アメリカのイェール大学病院皮膚科の医師アーロン・ラナーは、皮膚を白っぽくするホルモンの研究をしていました。皮膚の色を濃くするホルモンはい以前からわかっていて、ラーナーはそれをメラニン細胞刺激ホルモンとなづけていました。
ラーナーは今度はそれとは反対の、皮膚が白く抜けてしまう白斑症という病気の研究をしたわけですが、たまたま牛の松果体というところで、メラニンというホルモンが作られていることを知りました。
もしかしたら、人間の松果体の中にも同じ物質があるのではないかと考えたラーナーは、その抽出のために膨大な作業をくり返しました。そして、セロトニンという物質からそれが作られることを発見したのです。メラトニンの新しい道はそこから始まりました。
ラーナーが目をつけた松果体は脳の中心にあることから、近代医学が発達する前には人間の中心だといわれ、そこに霊がすんでいるのではないかとも思われていました。しかし、その後は動物実験でとり除いてしまっても影響がなかったことから、あまり役に立たない、遺残物だということになっていました。
私が医学生のころも、松果体はからだに影響があるものは特に作っていないと教えられました。松果体に限らず以前から人間のからだには、進化の途中でその役目を終え、いままったく使われていないと考えられる遺残物があると思われてきました。しかし、なにも役に立っていないと考えられた臓器が実は非常に大切な役目を果たしていたというのは、近代医学ではよくあるケースです。

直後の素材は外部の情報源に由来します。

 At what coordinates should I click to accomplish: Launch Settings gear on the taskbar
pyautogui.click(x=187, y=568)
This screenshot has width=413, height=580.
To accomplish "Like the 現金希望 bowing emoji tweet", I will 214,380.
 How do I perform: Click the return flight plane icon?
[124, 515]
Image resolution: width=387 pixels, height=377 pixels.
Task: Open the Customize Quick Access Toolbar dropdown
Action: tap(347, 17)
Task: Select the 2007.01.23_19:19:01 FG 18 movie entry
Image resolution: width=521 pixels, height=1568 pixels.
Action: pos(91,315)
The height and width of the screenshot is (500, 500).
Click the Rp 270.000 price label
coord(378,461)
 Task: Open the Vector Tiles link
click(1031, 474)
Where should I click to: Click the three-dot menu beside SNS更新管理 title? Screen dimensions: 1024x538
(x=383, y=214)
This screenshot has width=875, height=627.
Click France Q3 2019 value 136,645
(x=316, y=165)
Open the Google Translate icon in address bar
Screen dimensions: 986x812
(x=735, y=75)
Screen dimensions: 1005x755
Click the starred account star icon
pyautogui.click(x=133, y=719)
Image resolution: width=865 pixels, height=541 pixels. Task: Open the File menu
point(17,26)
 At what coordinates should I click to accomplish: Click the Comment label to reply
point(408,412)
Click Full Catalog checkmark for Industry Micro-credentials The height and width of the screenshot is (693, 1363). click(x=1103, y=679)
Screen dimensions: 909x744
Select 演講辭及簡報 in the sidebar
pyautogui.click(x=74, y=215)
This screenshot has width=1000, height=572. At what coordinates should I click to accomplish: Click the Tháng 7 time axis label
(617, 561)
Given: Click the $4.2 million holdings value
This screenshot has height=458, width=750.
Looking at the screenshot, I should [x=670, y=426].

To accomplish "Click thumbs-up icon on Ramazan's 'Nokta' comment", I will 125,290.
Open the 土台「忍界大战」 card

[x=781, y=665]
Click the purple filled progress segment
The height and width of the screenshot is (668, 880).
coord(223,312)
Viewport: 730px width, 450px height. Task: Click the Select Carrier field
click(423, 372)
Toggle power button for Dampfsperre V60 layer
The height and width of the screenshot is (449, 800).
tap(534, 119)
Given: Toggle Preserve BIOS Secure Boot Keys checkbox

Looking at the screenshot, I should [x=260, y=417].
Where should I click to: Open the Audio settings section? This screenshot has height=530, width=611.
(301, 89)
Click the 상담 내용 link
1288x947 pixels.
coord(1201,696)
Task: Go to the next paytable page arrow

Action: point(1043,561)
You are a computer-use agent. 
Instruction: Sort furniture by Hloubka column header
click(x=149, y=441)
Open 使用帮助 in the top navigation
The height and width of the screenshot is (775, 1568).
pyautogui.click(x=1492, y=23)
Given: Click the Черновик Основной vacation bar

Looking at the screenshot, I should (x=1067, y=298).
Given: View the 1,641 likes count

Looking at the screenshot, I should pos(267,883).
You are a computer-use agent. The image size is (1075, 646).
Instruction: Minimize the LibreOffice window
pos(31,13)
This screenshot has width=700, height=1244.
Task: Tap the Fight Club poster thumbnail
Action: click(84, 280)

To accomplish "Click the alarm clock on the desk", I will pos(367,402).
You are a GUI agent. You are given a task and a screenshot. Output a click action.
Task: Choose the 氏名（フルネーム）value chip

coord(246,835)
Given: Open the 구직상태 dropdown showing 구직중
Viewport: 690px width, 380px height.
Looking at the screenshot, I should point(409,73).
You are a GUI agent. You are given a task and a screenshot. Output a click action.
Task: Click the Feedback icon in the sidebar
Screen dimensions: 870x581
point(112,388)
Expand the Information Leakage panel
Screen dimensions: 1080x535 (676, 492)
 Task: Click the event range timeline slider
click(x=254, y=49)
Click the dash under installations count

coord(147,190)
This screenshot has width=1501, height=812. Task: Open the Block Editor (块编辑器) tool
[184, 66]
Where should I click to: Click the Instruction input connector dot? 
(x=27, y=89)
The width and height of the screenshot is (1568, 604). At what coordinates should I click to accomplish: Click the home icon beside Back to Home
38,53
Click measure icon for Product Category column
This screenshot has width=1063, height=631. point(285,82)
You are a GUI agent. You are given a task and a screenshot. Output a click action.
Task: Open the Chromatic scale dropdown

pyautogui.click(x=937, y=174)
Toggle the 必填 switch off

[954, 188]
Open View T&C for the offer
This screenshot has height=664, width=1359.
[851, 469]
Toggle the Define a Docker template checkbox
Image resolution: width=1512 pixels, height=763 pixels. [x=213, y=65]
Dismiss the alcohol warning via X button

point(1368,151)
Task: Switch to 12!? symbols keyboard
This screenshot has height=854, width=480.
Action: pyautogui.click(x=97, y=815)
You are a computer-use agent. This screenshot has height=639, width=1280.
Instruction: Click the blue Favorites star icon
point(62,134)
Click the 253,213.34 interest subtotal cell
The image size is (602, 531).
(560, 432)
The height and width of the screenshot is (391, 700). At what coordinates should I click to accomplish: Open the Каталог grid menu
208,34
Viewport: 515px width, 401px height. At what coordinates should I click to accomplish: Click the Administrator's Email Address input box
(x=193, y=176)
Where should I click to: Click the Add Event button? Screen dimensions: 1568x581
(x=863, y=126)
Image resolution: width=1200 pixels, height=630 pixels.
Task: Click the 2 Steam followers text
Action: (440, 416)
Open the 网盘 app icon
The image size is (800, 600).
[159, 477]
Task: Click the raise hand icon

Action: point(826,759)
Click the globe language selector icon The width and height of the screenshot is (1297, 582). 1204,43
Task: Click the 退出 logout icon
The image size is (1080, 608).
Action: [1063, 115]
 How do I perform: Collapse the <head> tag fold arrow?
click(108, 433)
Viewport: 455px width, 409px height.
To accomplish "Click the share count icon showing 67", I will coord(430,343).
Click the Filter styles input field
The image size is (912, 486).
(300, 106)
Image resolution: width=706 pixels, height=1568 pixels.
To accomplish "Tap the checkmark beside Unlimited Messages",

胸骨の裏側にある胸腺がそうです。20数年前までは子どものときにだけ役目を果たし、大人になると無用のものだといわれていましたが、いまでは免疫機構で重要な役目をするT細胞というリンパ球が胸腺の中で成熟していることがわかっています。このT細胞は免疫において攻撃目標を見分けるレーダーのような役目を持っています。
盲腸も用がないと思われていますが、輪切りにしてみるとリンパ球がぎっしり詰まっていることから、やはり体を防御する役目を持っている可能性があると考えられています。
大脳にも何をやっているのかはっきりわからない場所があります。サイレント・エリア(沈黙の領域)と呼ばれる右前頭葉で、その領域の血管が詰まって脳梗塞を起しても、ほとんど症状が出ないのです。残念ながらまだ検出する方法はありませんが、私たちが知らない脳の機能を担っているのに違いありません。
実際、いままでなにも役に立ってと思われていたものが、いろいろな役目を果たしていることが少しずつわかってきています。私は本来、人間の体にはいらない物はないのではないかと思います。ただその作用がいまの科学では検出できないだけではないでしょうが。